## WHAT THE TASK REQUIRES
Please print out every line of the material, unchanged.

━━━━━ GIVEN RECORDS

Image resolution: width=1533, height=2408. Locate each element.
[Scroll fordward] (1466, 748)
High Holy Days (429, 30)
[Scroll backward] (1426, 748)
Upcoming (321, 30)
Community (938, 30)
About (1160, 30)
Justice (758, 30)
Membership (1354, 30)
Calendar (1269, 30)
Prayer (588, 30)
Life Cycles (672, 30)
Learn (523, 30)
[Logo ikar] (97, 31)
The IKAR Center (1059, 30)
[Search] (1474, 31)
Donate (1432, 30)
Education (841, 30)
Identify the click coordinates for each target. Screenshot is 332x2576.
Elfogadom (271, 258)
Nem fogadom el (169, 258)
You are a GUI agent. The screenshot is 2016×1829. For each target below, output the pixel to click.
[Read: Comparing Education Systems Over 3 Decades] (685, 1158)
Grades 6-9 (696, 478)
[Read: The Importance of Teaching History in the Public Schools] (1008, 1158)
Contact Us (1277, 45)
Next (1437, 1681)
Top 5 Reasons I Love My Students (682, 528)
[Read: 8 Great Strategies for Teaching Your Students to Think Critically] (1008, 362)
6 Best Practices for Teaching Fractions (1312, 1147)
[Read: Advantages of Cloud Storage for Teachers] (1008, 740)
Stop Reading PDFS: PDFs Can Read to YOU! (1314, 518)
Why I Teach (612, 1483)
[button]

━━━━━━━━━━

## ANSWER SECTION
Image resolution: width=1533, height=2408. Locate each element.
[Scroll fordward] (1466, 748)
High Holy Days (429, 30)
[Scroll backward] (1426, 748)
Upcoming (321, 30)
Community (938, 30)
About (1160, 30)
Justice (758, 30)
Membership (1354, 30)
Calendar (1269, 30)
Prayer (588, 30)
Life Cycles (672, 30)
Learn (523, 30)
[Logo ikar] (97, 31)
The IKAR Center (1059, 30)
[Search] (1474, 31)
Donate (1432, 30)
Education (841, 30)
Identify the click coordinates for each target. Screenshot is 332x2576.
Elfogadom (271, 258)
Nem fogadom el (169, 258)
You are a GUI agent. The screenshot is 2016×1829. For each target below, output the pixel to click.
[Read: Comparing Education Systems Over 3 Decades] (685, 1158)
Grades 6-9 (696, 478)
[Read: The Importance of Teaching History in the Public Schools] (1008, 1158)
Contact Us (1277, 45)
Next (1437, 1681)
Top 5 Reasons I Love My Students (682, 528)
[Read: 8 Great Strategies for Teaching Your Students to Think Critically] (1008, 362)
6 Best Practices for Teaching Fractions (1312, 1147)
[Read: Advantages of Cloud Storage for Teachers] (1008, 740)
Stop Reading PDFS: PDFs Can Read to YOU! (1314, 518)
Why I Teach (612, 1483)
[button]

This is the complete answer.